STAKEKNIFE DEATH CONSPIRACY HYSTERIA SPARKS CALLS FOR CONFERENCE

BY OUR CONSPIRACY EDITOR J.F. KENNEDY

THE DEATH OF the man said to be Irish Republican Army informer Stakeknife (or Stake Knife) (or Steaknife) (or Steak Knife) has caused chaos in the conspiracy world.

Freddie Scappaticci, said to be the IRA’s head of internal security for much of the 1980s, was outed two decades ago as a British agent, a charge which he denied before he fled to England.

Lurid tales of his interrogation methods have peppered British Tabloids for years.

“He was the Luca Brasi of the IRA,” one former IRA volunteer said from New Zealand where he was taken after betraying his comrades for a six-figure sum. “You could always hear the Godfather music in your head whenever Scap was at work. He used to eat a lot of fish and chips when he worked. Are you sure he’s dead? I mean defo?”

Such is the excitement Scappaticci’s death has caused among the conspiracy theorist community that there are not enough outlets for all of them to give their tuppence worth on what’s happened, so calls have gone out for a Conspiracy Conference to be held in Croke Park, Dublin, a Conspiracom.

“Look, Scap’s death means everything he was involved with suddenly – and conveniently – shuts up shop. Nothing to see here,” says investigative journalist Abraham Lincoln of the political website DeValera v Collins. “Just because you’re paranoia doesn’t mean they’re not out to get you.”

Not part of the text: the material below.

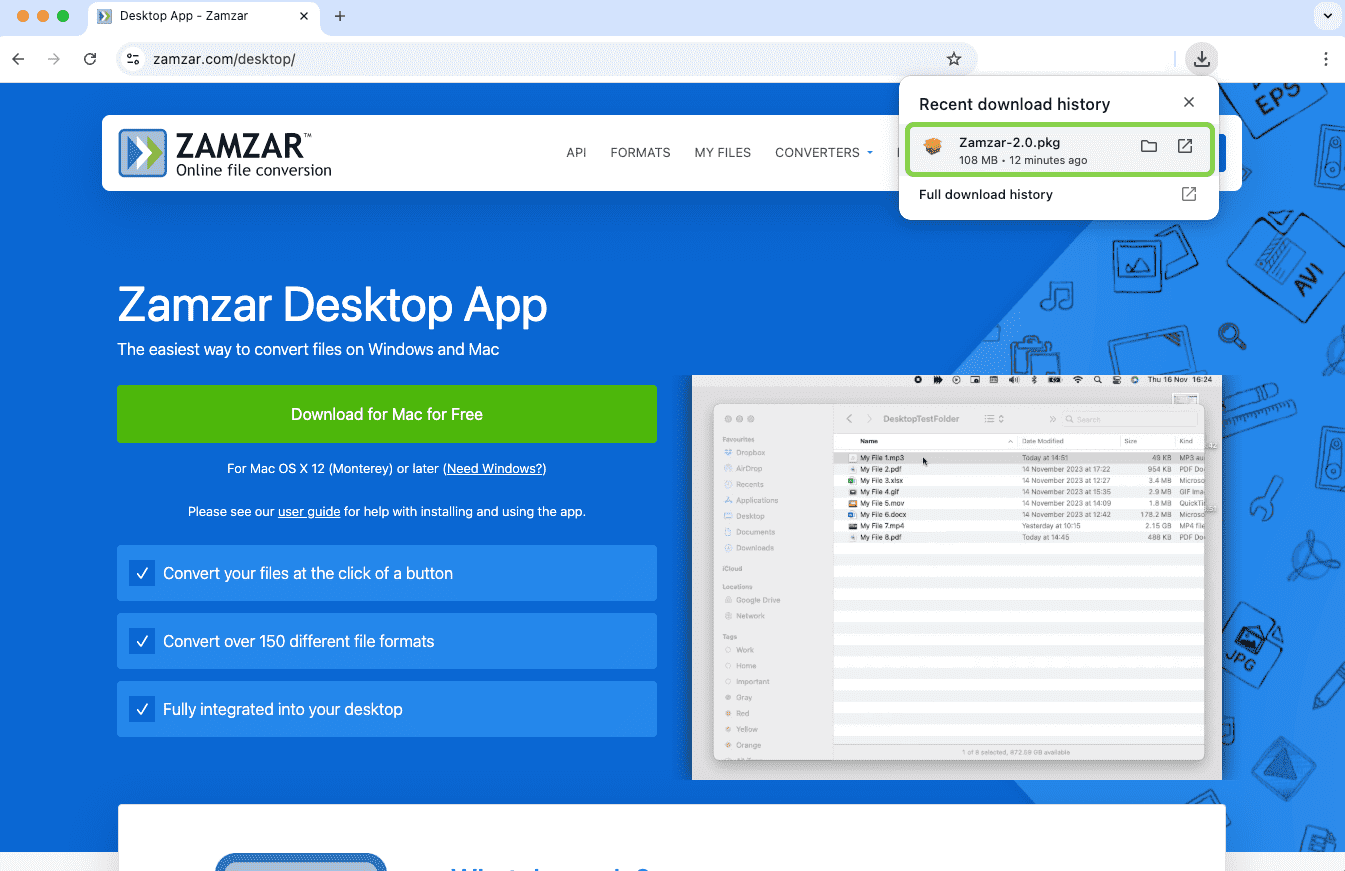Open site permissions via the address bar icon
Image resolution: width=1345 pixels, height=871 pixels.
tap(133, 59)
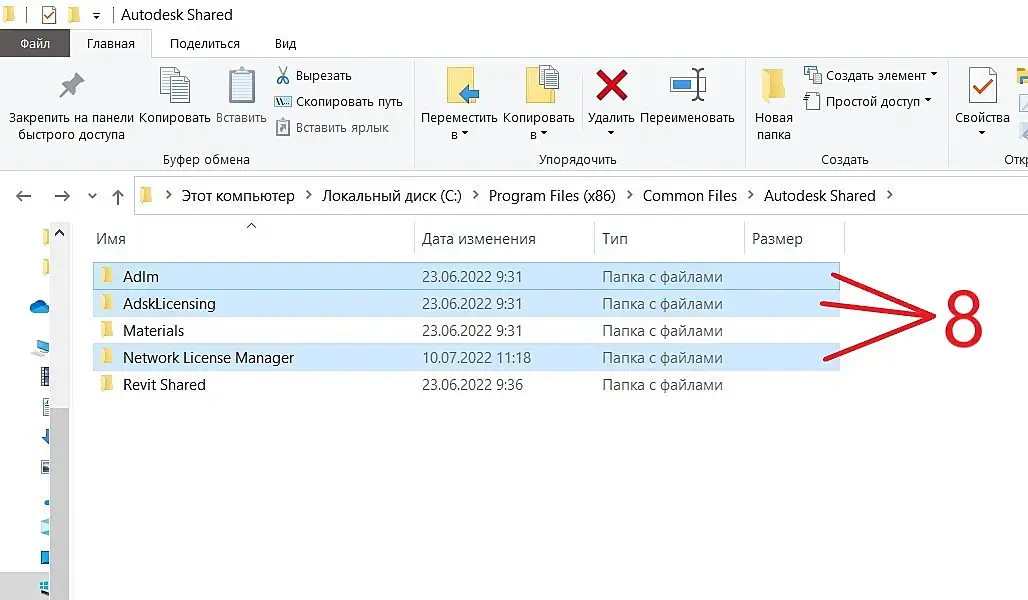Click the Pin to Quick Access icon

[x=71, y=86]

“It’s the secrecy of it all, isn’t it?” said Fr Ryan O’Donovan Rossa, who played a small role in the Good Friday Agreement negotiations. “Dead and buried in secret. In England. You have to wonder.”

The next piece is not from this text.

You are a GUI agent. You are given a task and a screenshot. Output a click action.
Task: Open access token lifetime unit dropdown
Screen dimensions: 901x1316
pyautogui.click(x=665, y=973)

“Look, the Northern Ireland Troubles is the wet dream of conspiracy theorists on our side of the Atlantic,” said former IRA Chief of Staff Colonel Rupert DePfuffle Kitson-Nairac. “It went on for so long and things got so complicated that no one ever quite knew who everyone was working for. You know it was British Intelligence who actually gave the order for the Brighton Bombing? Quite by accident. Very embarrassing. Mrs T nearly lost her mind when she found out. She was never the same. We’re expecting thousands will come to this conference. Some obviously wearing balaclavas to protect their identity.”

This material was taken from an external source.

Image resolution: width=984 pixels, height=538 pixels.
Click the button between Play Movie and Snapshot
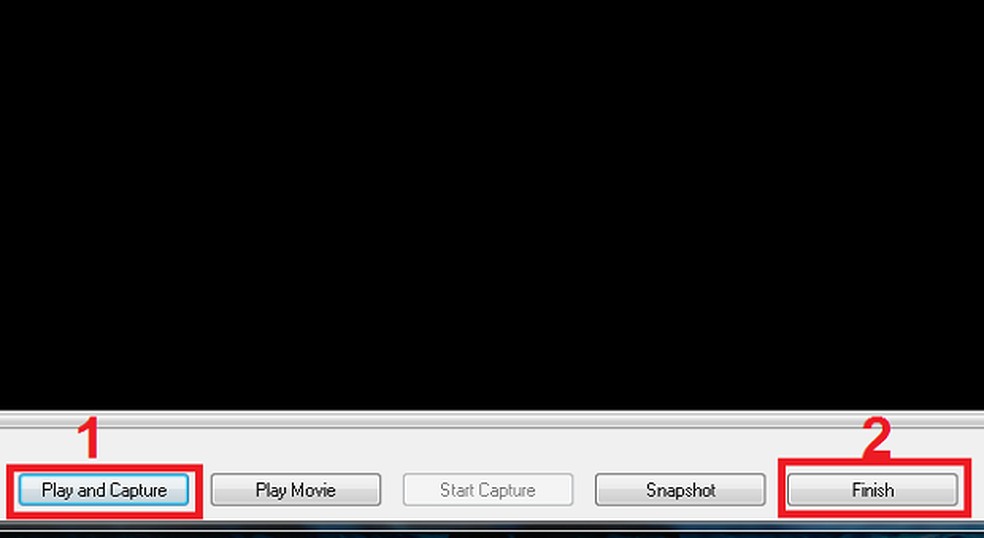[x=488, y=490]
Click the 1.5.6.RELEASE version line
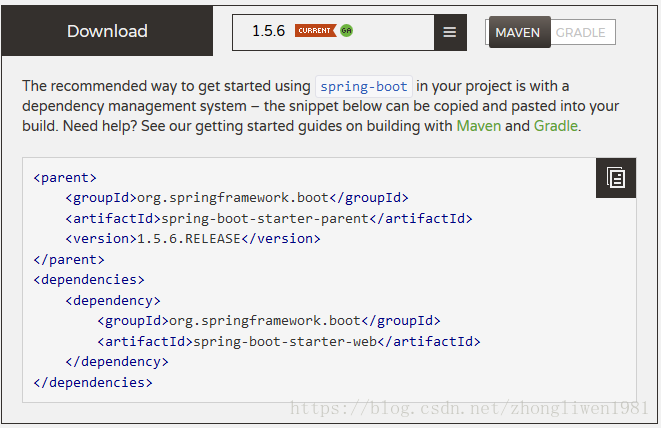Image resolution: width=661 pixels, height=428 pixels. [193, 239]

Ex-UDA Brigadier, Hermann Goring, speaking from Scotland where he is in hiding from former comrades, says he will appear at any conference by Zoom. “I would not feel safe in Dublin,” he said. “Not because of the IRA or anything, I’ve made my peace with those lads, no, it’s the Dublin establishment I fear. It’s so riddled with British agents that word’s bound to get back to Portadown that I’m on the island again. I’ve got an Irish passport now, you know. Well, the wife loves Ibiza and the queues after Brexit are something terrible for British passport holders. You have to be practical.”

Sir Aiden Delicious Tofu Burke, a doyen of the Irish conspiracy movement, a man who believes he is someone else and has spent his life trying to find out who, says he will chair the conference. “For a small fee obviously,” he added with a wry smile. “I have to pay for my medication. My facial tick is getting worse. The CIA is in my brain.”